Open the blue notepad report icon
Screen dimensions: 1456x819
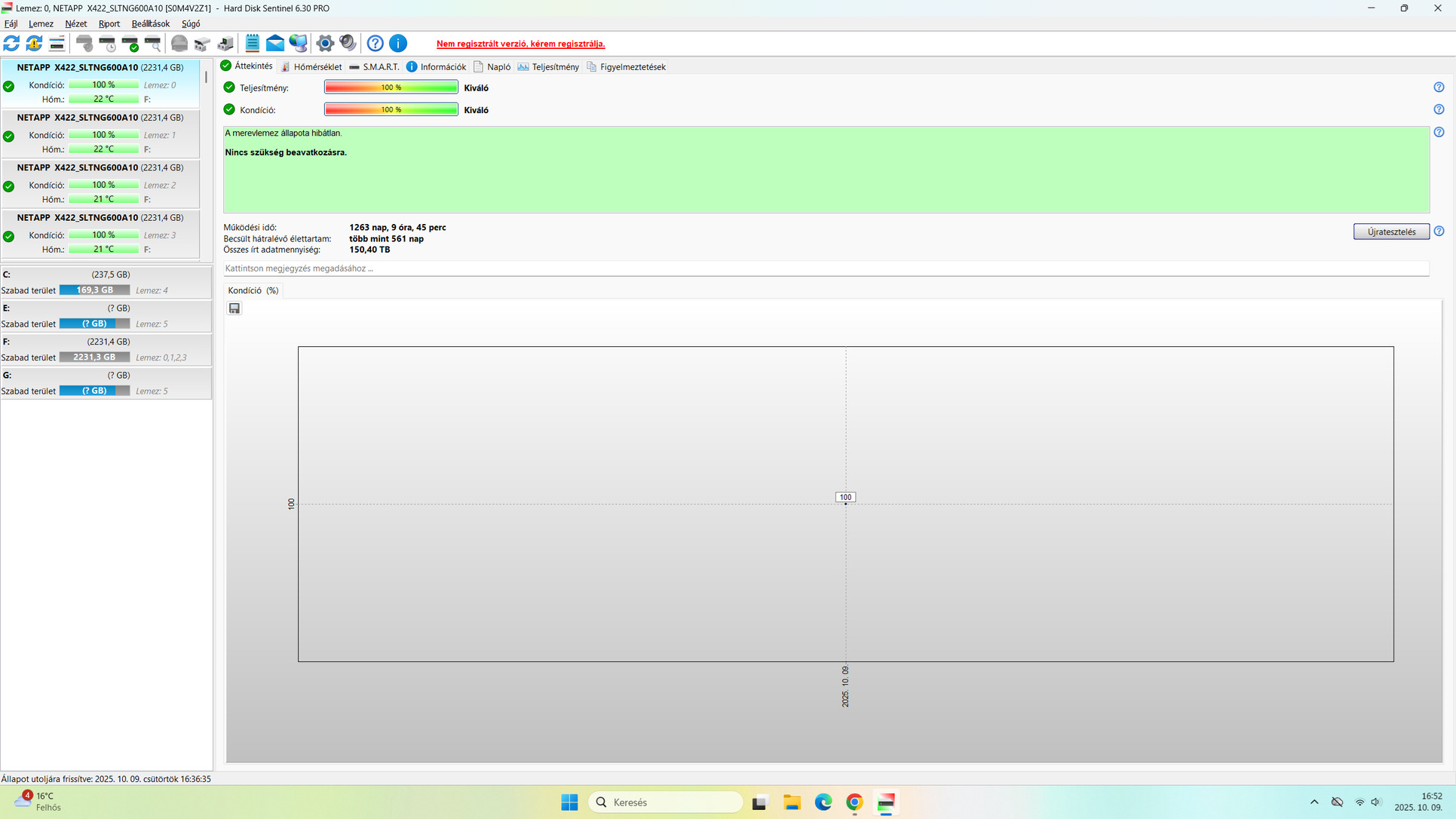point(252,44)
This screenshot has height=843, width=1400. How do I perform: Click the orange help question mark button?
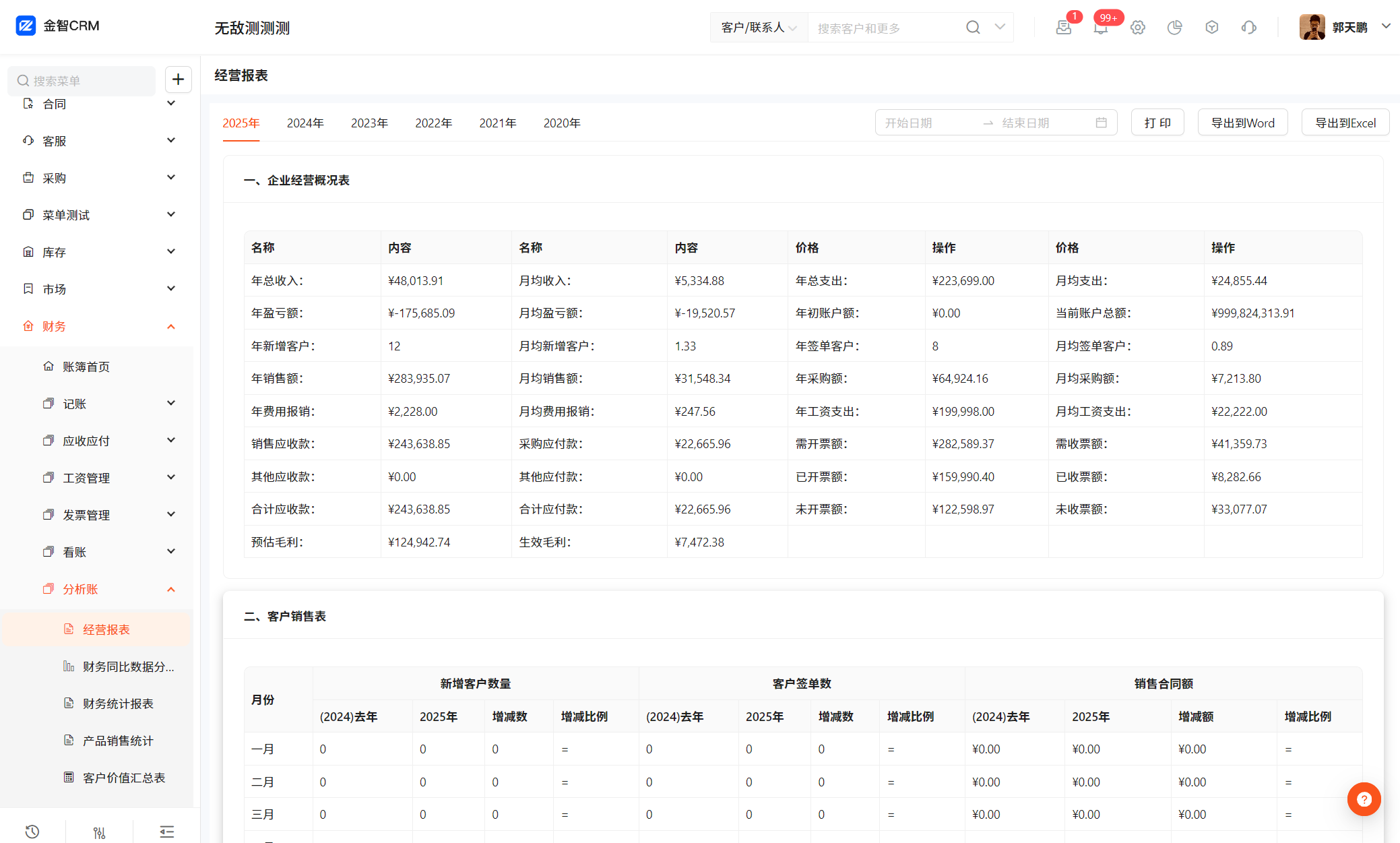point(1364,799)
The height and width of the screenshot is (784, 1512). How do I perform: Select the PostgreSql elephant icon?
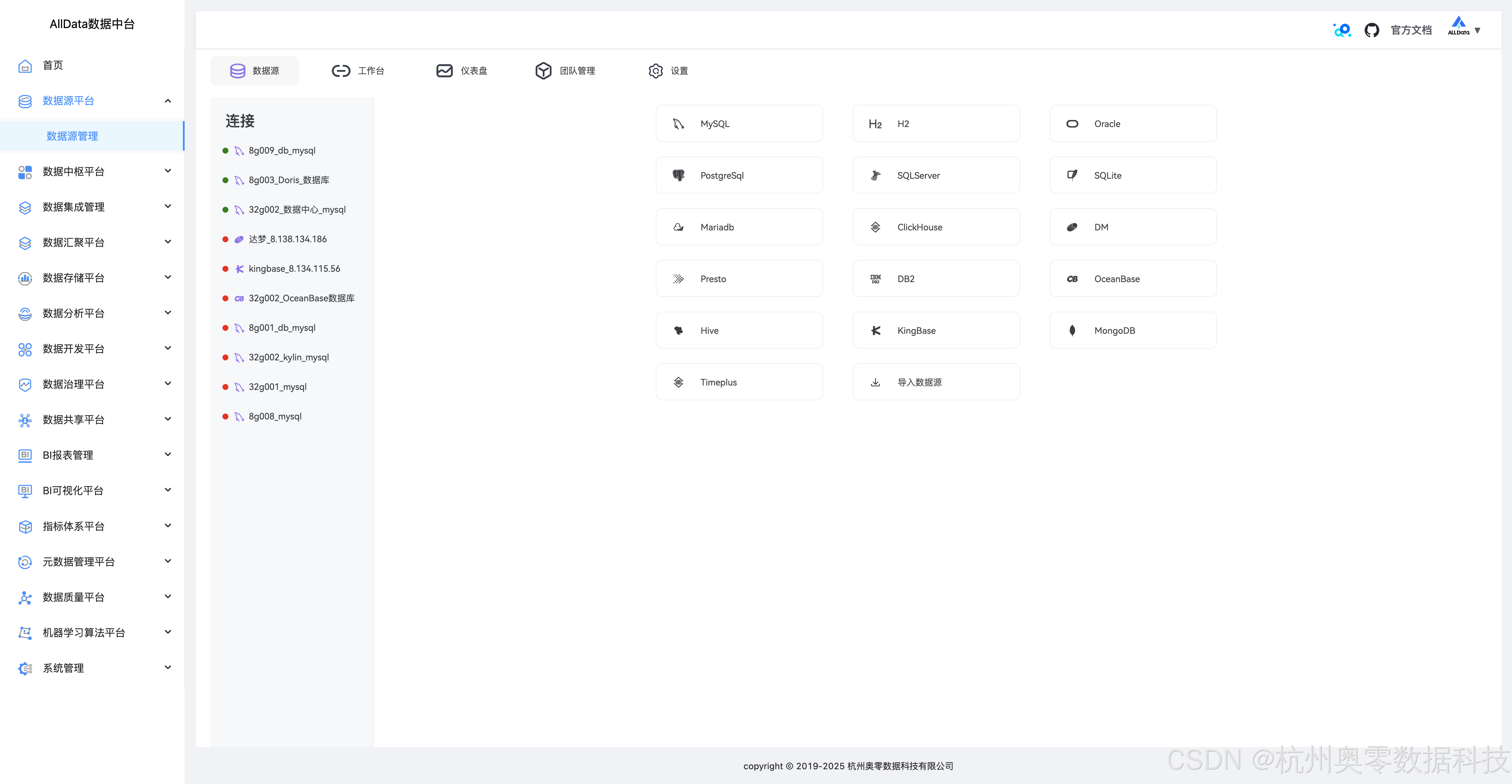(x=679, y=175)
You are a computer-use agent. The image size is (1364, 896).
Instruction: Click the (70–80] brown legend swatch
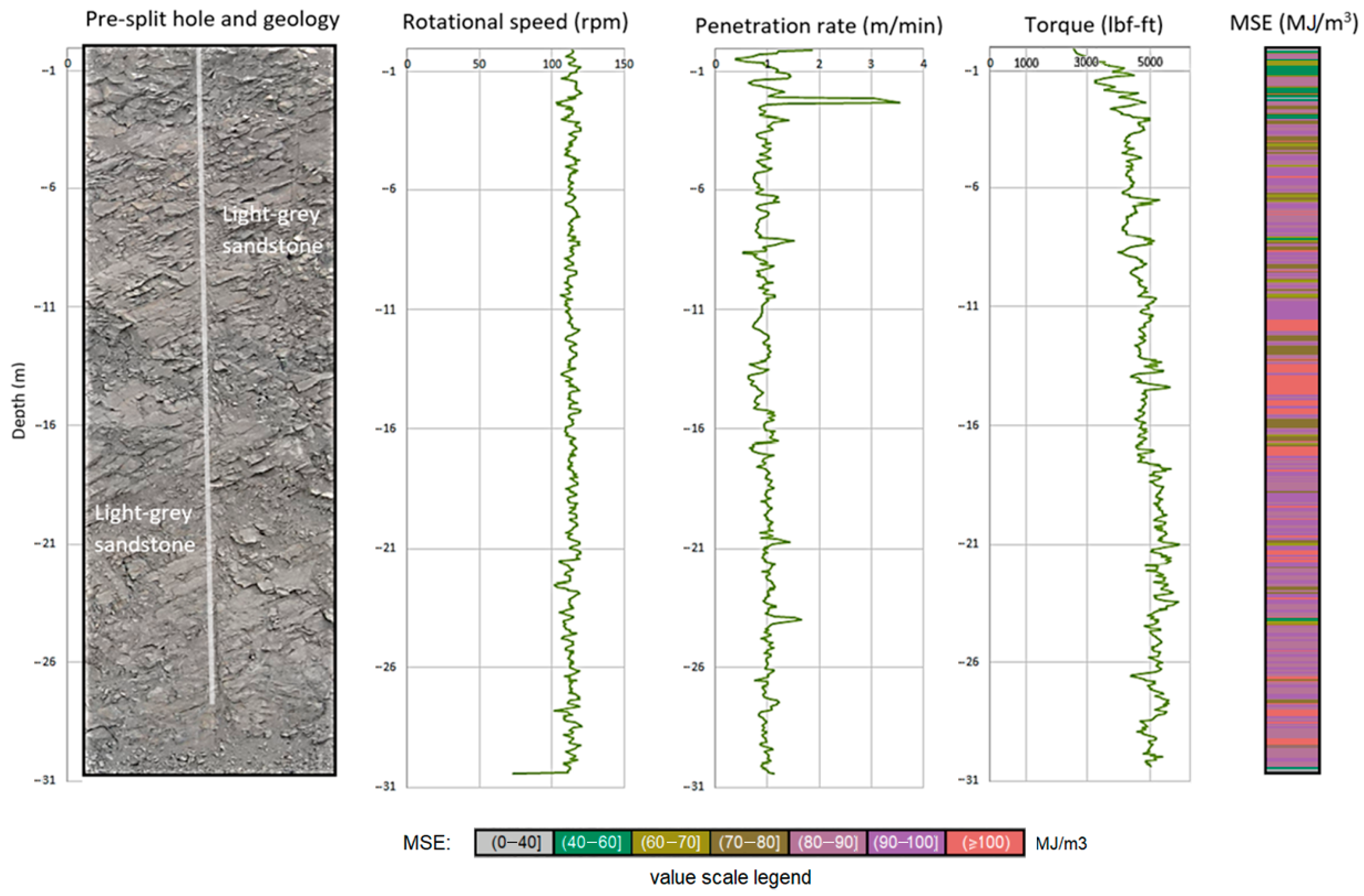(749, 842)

# # # #

→ What the task requires:
Would you please reproduce the entries above, starting at the line with "Screen dimensions: 1456x819" and stopping after the line with "You are a computer-use"? Omit any pictures.

→ Output for this exercise:
Screen dimensions: 1456x819
point(252,44)
This screenshot has height=843, width=1400. How do I perform: Click the orange help question mark button?
point(1364,799)
The height and width of the screenshot is (784, 1512). How do I perform: Select the PostgreSql elephant icon?
(x=679, y=175)
You are a computer-use agent. The image size is (1364, 896).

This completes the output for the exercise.